Because of ongoing litigation and potential congressional action, it is unclear whether the FDA’s final rule on LDTs will come to fruition. The VALID Act, which would establish within the FDA a separate regulatory pathway for LDTs, currently sits stuck in committee with little chance to make further headway than it has in the last several years. Further, at least two complaints have been filed in federal court challenging the FDA’s authority to regulate LDTs on constitutional and procedural grounds. The lawsuit filed by the ACLA and HealthTrackRX was filed on May 29, 2024, and plaintiffs recently moved for summary judgement, arguing largely that an LDT is not a device under the Food, Drug, and Cosmetic Act and thus the final rule should be vacated.

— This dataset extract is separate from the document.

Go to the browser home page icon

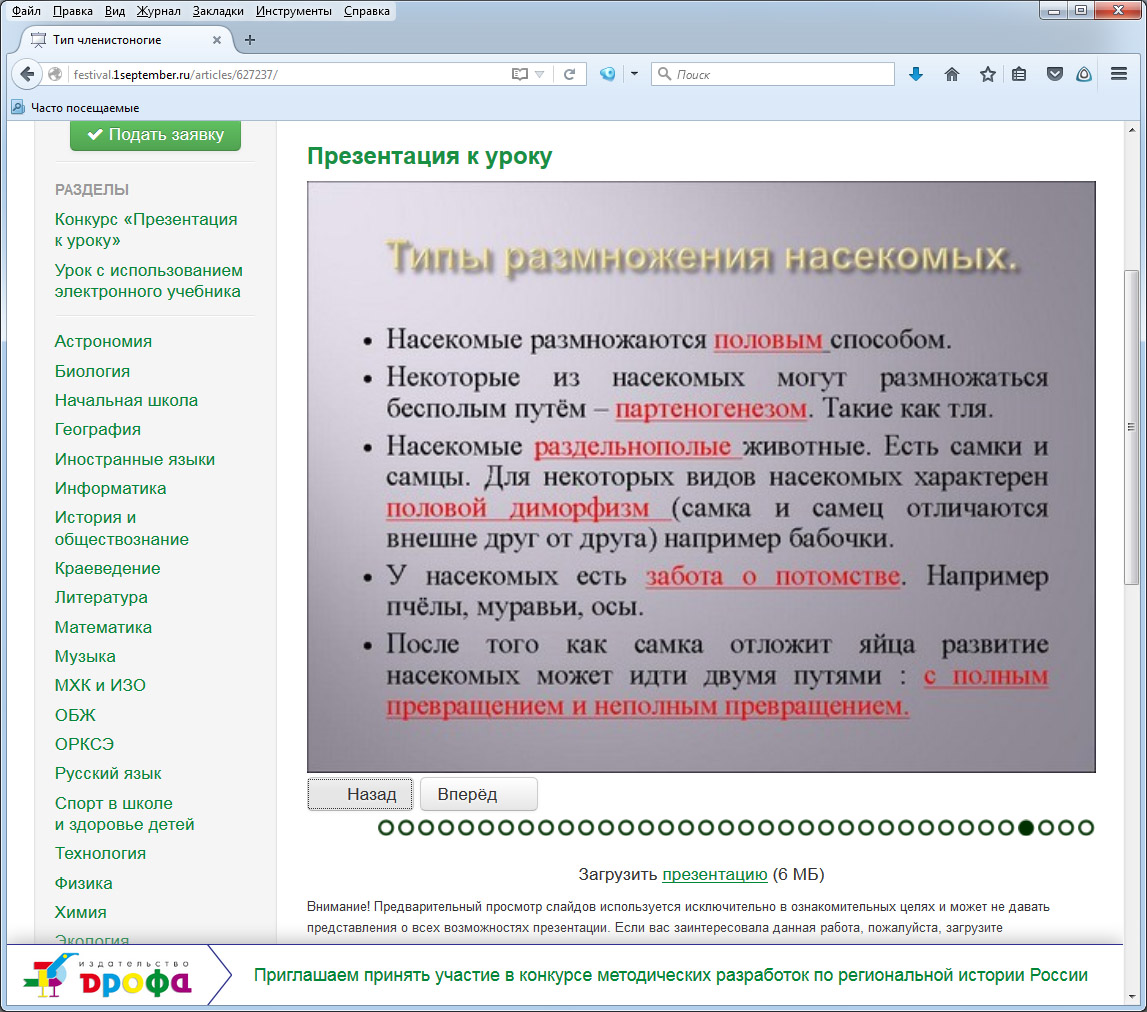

The Association for Molecular Pathology filed its complaint on August 19, 2024, alleging among other arguments that the major questions doctrine requires Congress to have clearly granted the FDA authority to regulate LDTs. Both cases contest the scope of the agency’s regulatory authority under the Food, Drug, and Cosmetic Act, and are poised to allow the consequences of Loper Bright Enterprises v. Raimondo, 144 S. Ct. 2244 (2024), to play out at the district level.
At the end of the day, unless and until the agency further amends its phaseout plan, Congress passes an alternative law, or a federal court speaks on the issue, the law remains what it is. It is unclear whether a ruling in either of the above cases will come before laboratories need to start taking meaningful steps toward complying with Stage One. As a result, it is prudent for laboratories to watch closely as these lawsuits unfold and evaluate how much time they need to ensure that they are well positioned to comply with the FDA’s MDR, correction and removal, and QS complaint file requirements by May 6, 2025.